Problem requirements ->
Please print nothing but the lines from the one with "Task: Reply to Cliff Hammer's email" to the last line of the records below, and omit pictures.

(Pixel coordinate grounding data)
----------

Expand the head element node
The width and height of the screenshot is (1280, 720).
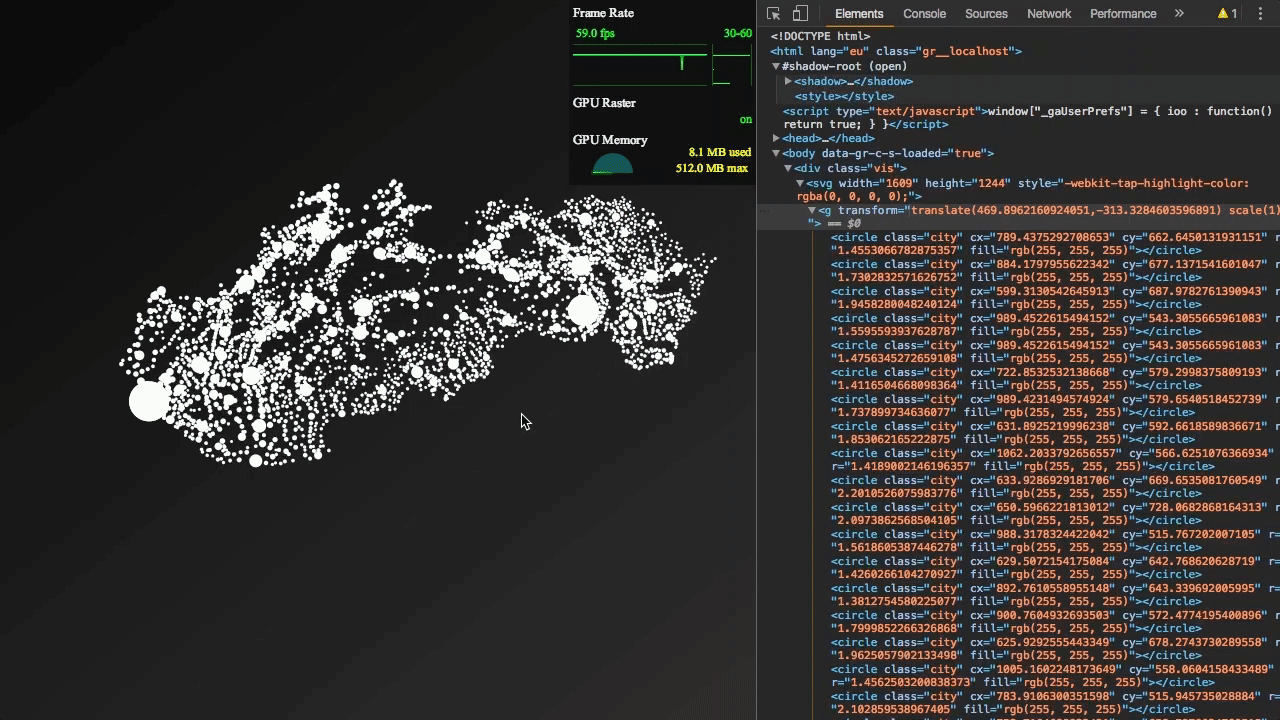[776, 139]
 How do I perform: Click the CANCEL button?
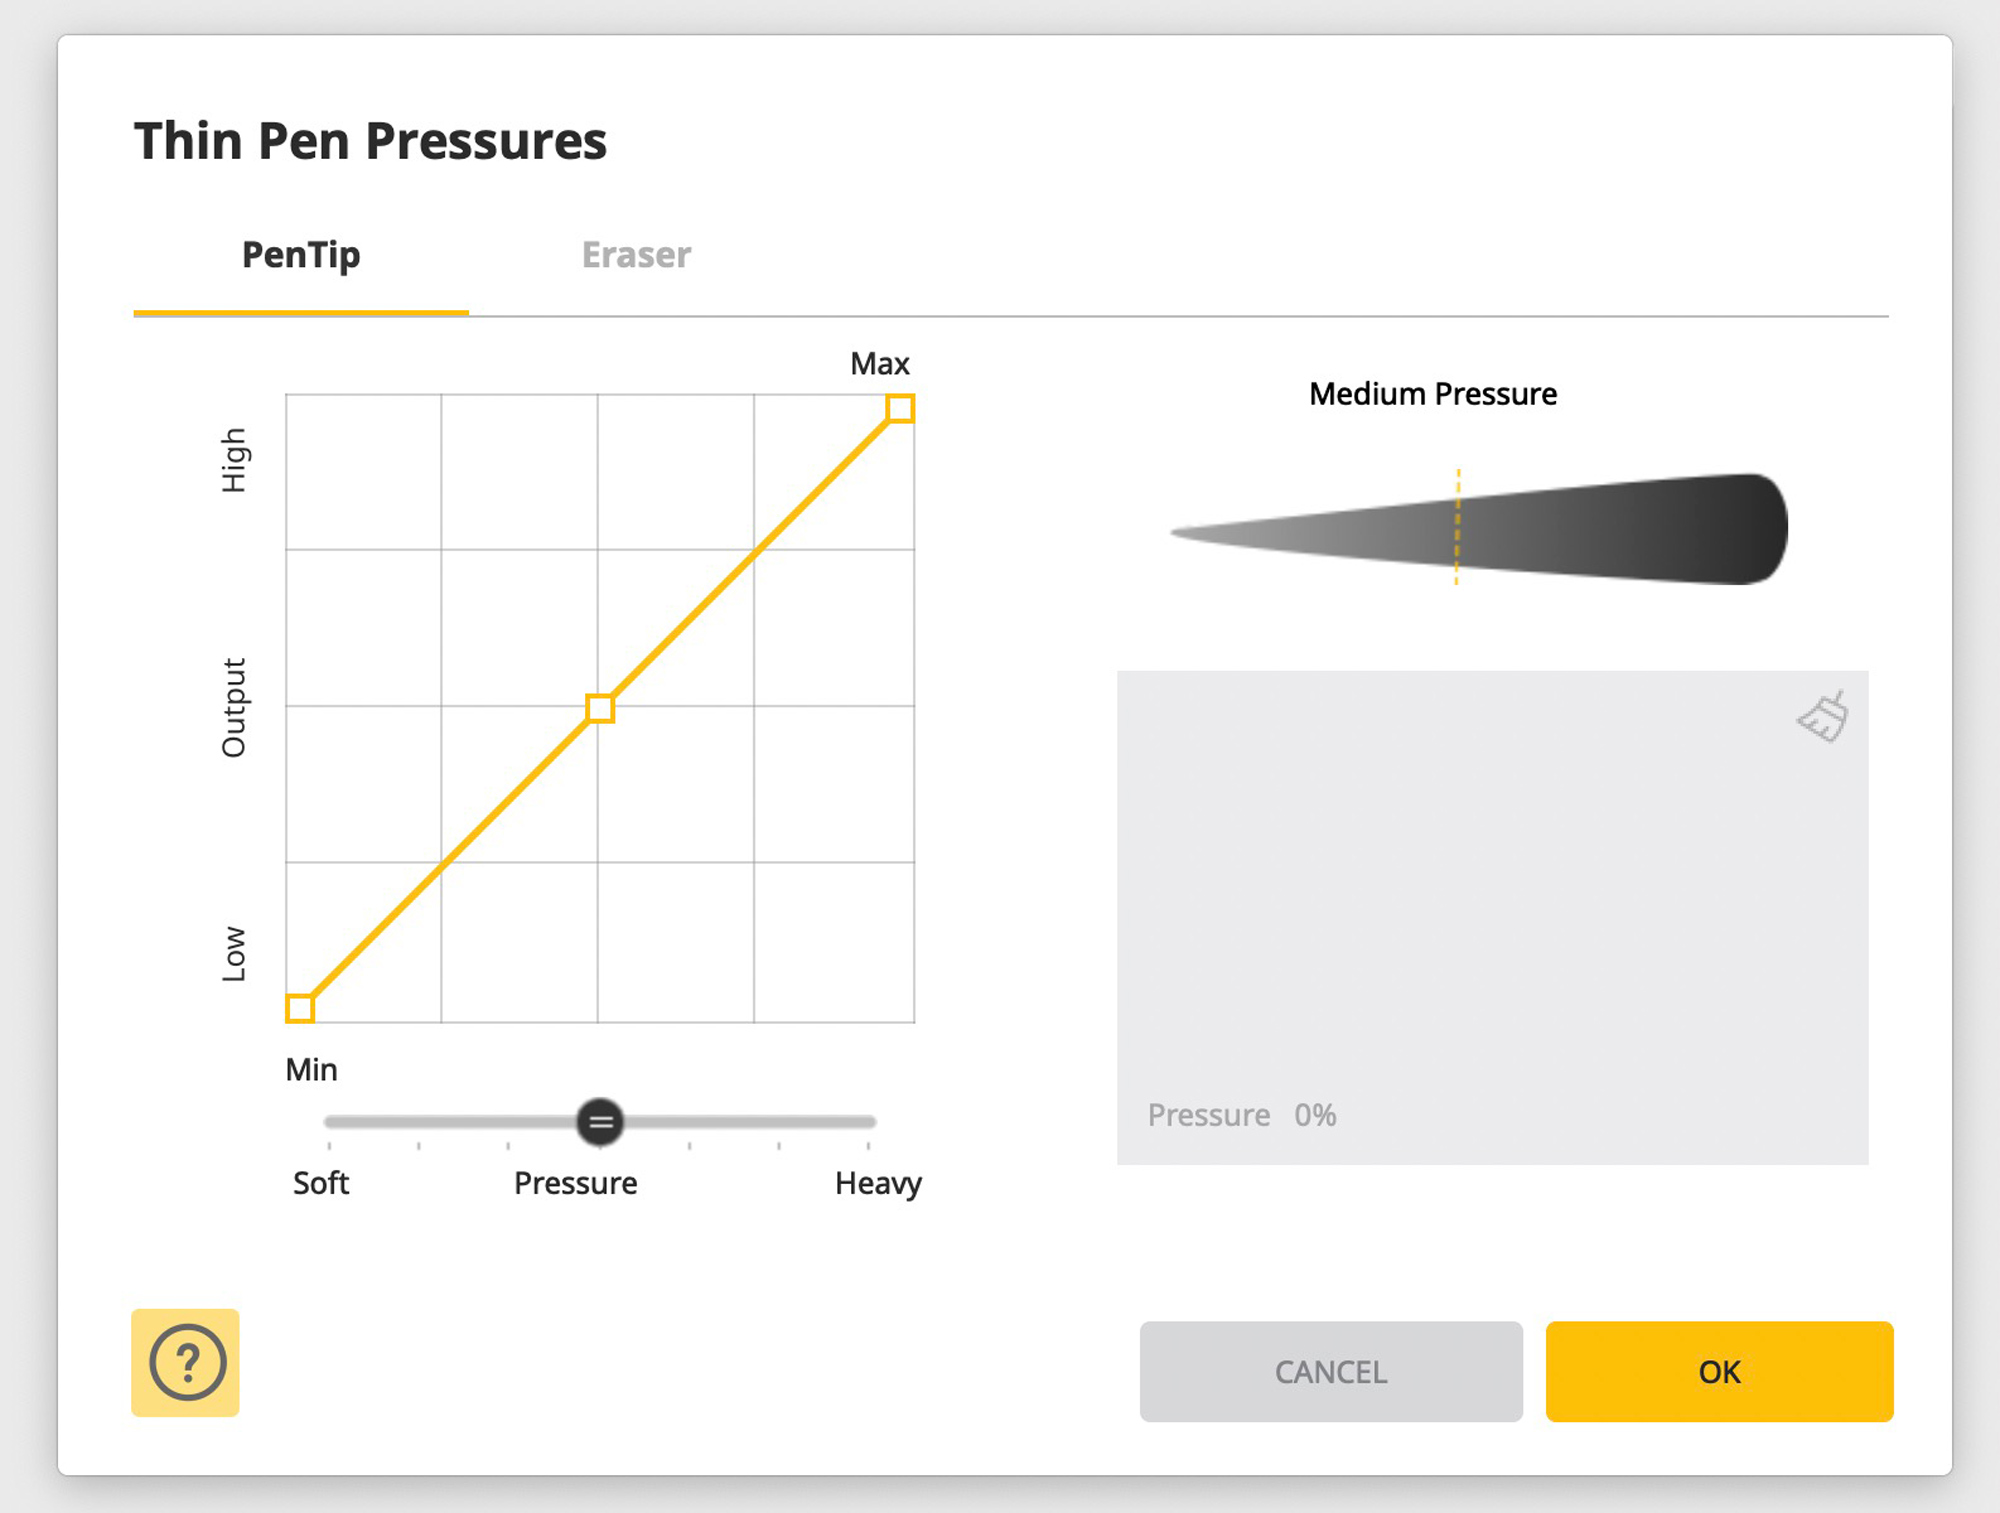pos(1330,1371)
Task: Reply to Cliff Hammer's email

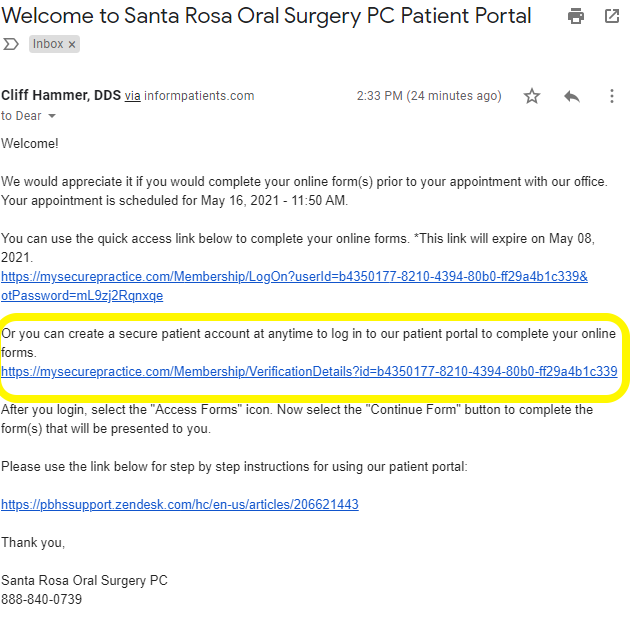Action: pyautogui.click(x=572, y=96)
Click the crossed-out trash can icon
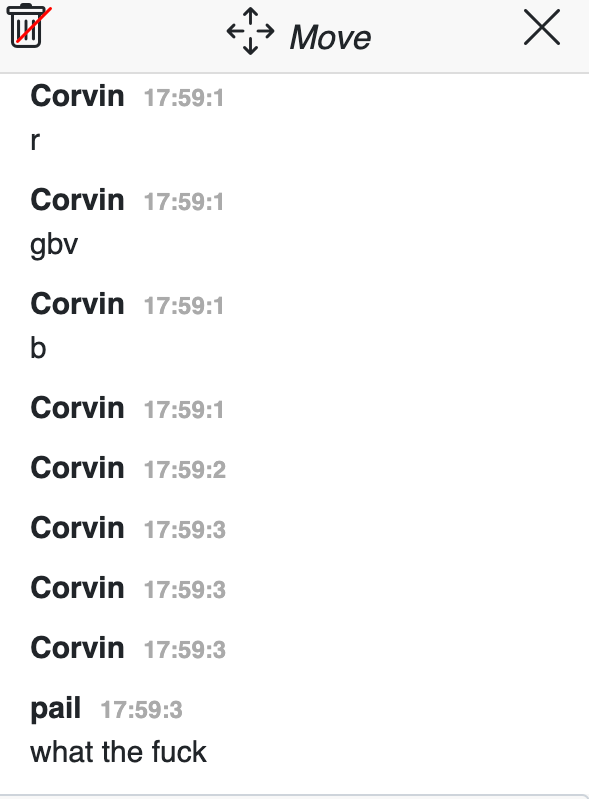589x799 pixels. tap(28, 25)
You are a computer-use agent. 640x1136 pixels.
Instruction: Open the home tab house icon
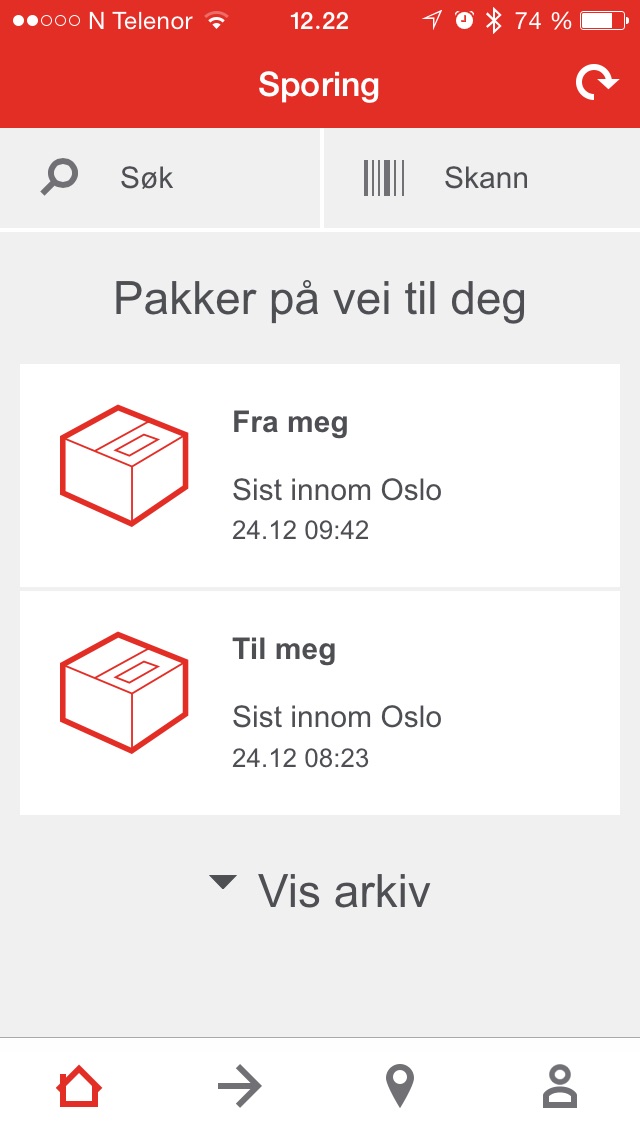[x=80, y=1086]
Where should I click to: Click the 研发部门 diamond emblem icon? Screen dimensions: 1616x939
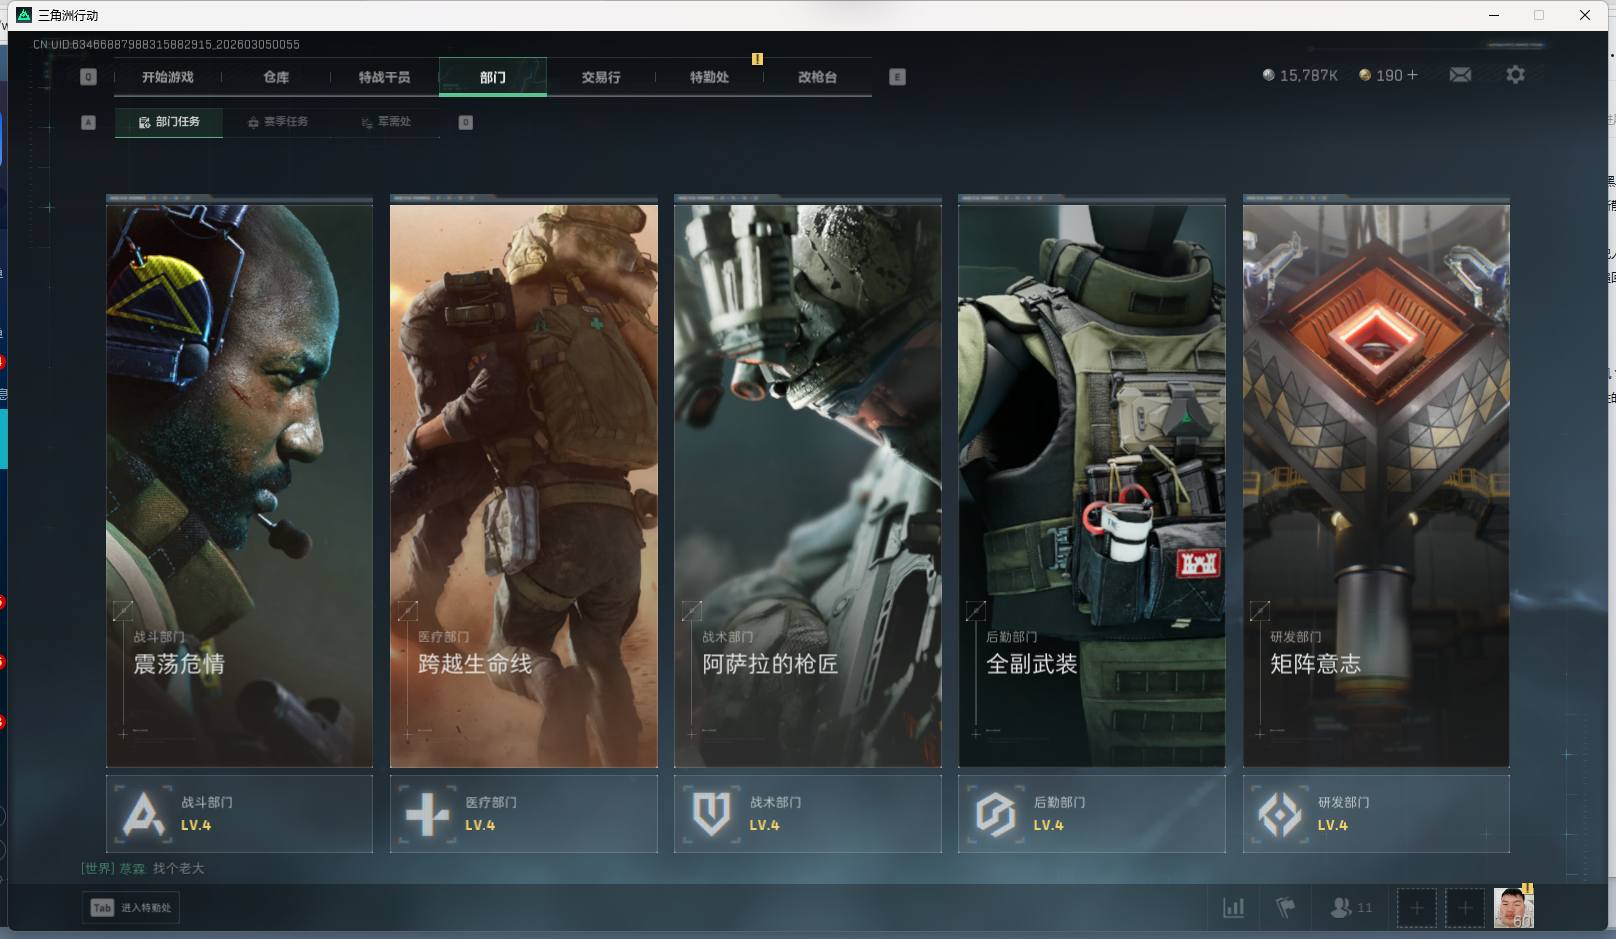(x=1279, y=814)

----------

Reply ->
Task: Reply to Cliff Hammer's email

Action: pyautogui.click(x=572, y=96)
Click the crossed-out trash can icon
589x799 pixels. tap(28, 25)
You are a computer-use agent. 640x1136 pixels.
Instruction: Open the home tab house icon
[x=80, y=1086]
Where should I click to: Click the 研发部门 diamond emblem icon? Screen dimensions: 1616x939
(x=1279, y=814)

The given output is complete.